Your assignment
Output only this range of the data below: the line that contains "Task: Click the TensorFlow logo" through the final line, both ends included, each retyped exactly.

[Data extracted from a collection]
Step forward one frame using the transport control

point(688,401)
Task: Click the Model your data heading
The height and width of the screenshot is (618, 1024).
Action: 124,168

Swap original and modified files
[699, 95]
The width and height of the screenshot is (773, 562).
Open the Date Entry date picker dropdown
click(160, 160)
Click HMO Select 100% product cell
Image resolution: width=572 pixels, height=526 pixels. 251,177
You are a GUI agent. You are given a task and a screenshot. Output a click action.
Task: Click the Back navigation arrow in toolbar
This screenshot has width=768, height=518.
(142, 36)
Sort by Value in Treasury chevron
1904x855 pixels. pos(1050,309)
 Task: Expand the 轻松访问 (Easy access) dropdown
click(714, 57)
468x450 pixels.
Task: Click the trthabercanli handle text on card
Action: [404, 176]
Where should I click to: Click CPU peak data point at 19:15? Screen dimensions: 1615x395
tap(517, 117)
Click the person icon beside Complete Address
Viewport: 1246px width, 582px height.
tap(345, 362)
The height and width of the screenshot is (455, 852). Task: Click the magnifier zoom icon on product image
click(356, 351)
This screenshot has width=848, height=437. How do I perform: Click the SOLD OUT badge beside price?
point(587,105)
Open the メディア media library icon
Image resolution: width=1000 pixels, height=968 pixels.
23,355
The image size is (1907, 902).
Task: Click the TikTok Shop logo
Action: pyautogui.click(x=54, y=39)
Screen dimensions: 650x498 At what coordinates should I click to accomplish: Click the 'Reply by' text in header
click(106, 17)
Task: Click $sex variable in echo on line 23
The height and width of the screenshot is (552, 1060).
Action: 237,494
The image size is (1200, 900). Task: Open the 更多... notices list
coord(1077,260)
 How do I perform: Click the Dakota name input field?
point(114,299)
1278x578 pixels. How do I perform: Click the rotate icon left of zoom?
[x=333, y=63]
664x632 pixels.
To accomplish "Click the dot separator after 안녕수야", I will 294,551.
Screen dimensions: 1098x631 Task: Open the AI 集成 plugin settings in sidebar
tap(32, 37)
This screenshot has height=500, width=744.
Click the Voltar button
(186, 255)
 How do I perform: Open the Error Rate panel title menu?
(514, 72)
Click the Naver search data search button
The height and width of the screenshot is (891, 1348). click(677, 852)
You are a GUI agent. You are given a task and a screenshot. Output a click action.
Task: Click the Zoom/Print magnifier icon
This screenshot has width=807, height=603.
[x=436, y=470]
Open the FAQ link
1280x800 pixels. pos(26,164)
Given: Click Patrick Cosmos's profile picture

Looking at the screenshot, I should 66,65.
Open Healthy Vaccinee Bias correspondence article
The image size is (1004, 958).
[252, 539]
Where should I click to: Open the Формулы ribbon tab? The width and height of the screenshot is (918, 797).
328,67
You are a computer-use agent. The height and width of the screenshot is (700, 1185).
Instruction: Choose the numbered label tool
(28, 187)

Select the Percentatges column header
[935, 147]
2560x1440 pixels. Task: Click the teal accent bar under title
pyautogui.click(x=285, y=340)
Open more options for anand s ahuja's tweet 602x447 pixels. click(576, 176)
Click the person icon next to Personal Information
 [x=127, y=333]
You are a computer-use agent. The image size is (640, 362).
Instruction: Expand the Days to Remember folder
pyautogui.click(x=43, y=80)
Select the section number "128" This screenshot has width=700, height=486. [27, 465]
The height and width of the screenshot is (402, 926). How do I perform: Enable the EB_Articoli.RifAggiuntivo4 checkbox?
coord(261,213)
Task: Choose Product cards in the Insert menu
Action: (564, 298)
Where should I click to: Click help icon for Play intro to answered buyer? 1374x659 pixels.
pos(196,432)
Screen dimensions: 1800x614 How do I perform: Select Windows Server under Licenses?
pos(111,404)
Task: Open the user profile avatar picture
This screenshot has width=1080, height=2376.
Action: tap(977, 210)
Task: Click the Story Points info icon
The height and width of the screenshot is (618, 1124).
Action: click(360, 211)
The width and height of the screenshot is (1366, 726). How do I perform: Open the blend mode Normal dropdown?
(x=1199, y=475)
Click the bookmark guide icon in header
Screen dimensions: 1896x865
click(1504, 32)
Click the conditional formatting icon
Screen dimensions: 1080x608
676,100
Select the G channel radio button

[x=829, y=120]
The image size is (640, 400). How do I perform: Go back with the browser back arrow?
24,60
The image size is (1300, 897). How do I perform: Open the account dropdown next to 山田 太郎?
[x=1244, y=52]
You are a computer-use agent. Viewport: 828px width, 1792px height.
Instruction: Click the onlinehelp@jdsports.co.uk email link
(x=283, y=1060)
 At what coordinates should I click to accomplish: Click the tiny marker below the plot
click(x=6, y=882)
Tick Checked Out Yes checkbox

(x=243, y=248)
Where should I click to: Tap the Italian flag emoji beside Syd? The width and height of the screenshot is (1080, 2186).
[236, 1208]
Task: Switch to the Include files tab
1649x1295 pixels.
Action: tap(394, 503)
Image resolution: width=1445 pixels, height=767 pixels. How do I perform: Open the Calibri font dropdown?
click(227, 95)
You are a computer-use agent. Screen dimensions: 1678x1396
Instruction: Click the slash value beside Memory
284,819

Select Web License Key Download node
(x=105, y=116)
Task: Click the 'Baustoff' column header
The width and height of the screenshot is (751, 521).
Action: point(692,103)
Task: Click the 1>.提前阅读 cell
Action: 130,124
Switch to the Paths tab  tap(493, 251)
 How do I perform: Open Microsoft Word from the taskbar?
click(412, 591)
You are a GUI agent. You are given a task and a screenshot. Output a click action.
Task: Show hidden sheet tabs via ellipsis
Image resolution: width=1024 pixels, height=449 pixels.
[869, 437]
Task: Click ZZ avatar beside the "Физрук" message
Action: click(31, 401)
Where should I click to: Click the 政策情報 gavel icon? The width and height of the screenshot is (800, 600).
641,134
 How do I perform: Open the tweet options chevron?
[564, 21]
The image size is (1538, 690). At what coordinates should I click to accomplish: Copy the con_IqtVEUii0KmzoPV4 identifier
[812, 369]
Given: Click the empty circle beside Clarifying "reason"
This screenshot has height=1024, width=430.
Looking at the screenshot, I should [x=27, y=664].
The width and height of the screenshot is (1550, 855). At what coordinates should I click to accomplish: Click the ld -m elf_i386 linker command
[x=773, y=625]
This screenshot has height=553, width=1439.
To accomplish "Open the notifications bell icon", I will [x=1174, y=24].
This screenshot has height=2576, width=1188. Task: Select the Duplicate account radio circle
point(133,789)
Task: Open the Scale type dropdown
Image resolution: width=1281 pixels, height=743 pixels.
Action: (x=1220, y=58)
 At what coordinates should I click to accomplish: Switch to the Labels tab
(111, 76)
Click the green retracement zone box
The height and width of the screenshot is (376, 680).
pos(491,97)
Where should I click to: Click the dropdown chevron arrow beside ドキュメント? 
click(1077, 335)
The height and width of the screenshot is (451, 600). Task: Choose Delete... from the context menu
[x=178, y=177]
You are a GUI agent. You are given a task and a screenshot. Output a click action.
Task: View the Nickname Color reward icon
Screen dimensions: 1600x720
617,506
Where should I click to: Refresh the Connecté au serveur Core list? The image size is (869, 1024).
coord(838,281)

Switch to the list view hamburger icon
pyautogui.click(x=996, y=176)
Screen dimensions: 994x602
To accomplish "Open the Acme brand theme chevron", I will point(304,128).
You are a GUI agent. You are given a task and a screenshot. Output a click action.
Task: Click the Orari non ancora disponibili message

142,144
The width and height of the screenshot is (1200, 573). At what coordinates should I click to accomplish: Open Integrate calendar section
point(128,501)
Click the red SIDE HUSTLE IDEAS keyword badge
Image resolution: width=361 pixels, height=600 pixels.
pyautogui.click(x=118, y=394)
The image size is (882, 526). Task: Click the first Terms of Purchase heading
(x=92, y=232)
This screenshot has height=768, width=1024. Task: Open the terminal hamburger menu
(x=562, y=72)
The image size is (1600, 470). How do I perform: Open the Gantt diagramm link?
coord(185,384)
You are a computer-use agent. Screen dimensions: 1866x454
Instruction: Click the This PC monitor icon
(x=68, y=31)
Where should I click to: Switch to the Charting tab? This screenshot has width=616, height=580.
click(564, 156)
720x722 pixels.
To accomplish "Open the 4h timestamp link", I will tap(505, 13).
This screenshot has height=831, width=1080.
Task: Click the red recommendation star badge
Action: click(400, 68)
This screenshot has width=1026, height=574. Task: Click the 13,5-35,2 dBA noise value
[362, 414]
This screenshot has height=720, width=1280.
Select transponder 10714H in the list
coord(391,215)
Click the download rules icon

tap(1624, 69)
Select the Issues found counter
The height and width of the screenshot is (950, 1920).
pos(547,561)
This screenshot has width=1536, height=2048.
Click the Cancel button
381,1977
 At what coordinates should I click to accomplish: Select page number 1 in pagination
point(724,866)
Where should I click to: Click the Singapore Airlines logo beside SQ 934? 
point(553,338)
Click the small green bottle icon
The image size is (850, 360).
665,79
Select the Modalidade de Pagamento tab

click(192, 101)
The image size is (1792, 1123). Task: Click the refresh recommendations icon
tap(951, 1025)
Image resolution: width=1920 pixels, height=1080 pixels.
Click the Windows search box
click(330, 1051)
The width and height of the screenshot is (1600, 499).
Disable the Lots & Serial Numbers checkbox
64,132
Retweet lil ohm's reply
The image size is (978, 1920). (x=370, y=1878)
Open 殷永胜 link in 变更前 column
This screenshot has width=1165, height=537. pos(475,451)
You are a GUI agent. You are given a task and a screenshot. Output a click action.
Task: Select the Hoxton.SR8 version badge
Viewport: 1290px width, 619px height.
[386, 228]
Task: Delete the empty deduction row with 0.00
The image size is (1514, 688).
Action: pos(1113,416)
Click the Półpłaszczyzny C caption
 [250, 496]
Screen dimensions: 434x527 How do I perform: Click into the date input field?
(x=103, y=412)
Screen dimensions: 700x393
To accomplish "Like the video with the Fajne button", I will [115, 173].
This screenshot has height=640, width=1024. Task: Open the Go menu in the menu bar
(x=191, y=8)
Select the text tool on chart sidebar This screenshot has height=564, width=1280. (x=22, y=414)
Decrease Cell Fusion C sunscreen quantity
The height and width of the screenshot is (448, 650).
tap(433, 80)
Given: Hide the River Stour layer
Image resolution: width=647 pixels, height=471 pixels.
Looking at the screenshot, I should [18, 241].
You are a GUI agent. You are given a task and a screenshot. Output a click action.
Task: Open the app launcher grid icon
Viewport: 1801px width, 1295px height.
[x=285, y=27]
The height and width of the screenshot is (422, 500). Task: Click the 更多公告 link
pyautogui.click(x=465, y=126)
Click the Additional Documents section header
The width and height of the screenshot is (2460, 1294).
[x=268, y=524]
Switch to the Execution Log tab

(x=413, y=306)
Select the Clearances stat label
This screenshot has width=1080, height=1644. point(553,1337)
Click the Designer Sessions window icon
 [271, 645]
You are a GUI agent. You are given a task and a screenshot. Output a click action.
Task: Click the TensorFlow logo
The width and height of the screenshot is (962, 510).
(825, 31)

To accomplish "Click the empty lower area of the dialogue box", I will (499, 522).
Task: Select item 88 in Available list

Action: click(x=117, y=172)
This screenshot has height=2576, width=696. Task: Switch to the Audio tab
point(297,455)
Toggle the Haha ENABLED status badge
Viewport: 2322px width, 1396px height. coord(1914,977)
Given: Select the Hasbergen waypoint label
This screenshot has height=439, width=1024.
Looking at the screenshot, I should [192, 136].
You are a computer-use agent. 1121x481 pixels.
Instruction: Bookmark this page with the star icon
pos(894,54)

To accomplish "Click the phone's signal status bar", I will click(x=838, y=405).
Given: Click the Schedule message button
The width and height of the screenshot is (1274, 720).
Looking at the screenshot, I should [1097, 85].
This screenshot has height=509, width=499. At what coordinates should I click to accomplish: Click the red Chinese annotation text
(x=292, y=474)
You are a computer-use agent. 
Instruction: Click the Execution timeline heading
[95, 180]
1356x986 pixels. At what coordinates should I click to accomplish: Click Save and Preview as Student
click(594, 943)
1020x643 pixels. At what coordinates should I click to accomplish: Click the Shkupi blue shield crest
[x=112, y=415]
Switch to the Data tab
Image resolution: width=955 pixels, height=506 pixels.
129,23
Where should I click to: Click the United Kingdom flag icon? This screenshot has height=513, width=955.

Response area
Task: Click the TensorFlow logo
The width and height of the screenshot is (962, 510).
(825, 31)

To accomplish "Click the empty lower area of the dialogue box", I will (499, 522).
Task: Select item 88 in Available list

Action: click(x=117, y=172)
This screenshot has height=2576, width=696. Task: Switch to the Audio tab
point(297,455)
Toggle the Haha ENABLED status badge
Viewport: 2322px width, 1396px height. coord(1914,977)
Given: Select the Hasbergen waypoint label
This screenshot has height=439, width=1024.
Looking at the screenshot, I should [192, 136].
You are a computer-use agent. 1121x481 pixels.
Instruction: Bookmark this page with the star icon
pos(894,54)

To accomplish "Click the phone's signal status bar", I will click(x=838, y=405).
Given: Click the Schedule message button
The width and height of the screenshot is (1274, 720).
Looking at the screenshot, I should [1097, 85].
This screenshot has height=509, width=499. At what coordinates should I click to accomplish: Click the red Chinese annotation text
(x=292, y=474)
You are a computer-use agent. 
Instruction: Click the Execution timeline heading
[95, 180]
1356x986 pixels. At what coordinates should I click to accomplish: Click Save and Preview as Student
click(594, 943)
1020x643 pixels. At what coordinates should I click to accomplish: Click the Shkupi blue shield crest
[x=112, y=415]
Switch to the Data tab
Image resolution: width=955 pixels, height=506 pixels.
129,23
Where should I click to: Click the United Kingdom flag icon? This screenshot has height=513, width=955.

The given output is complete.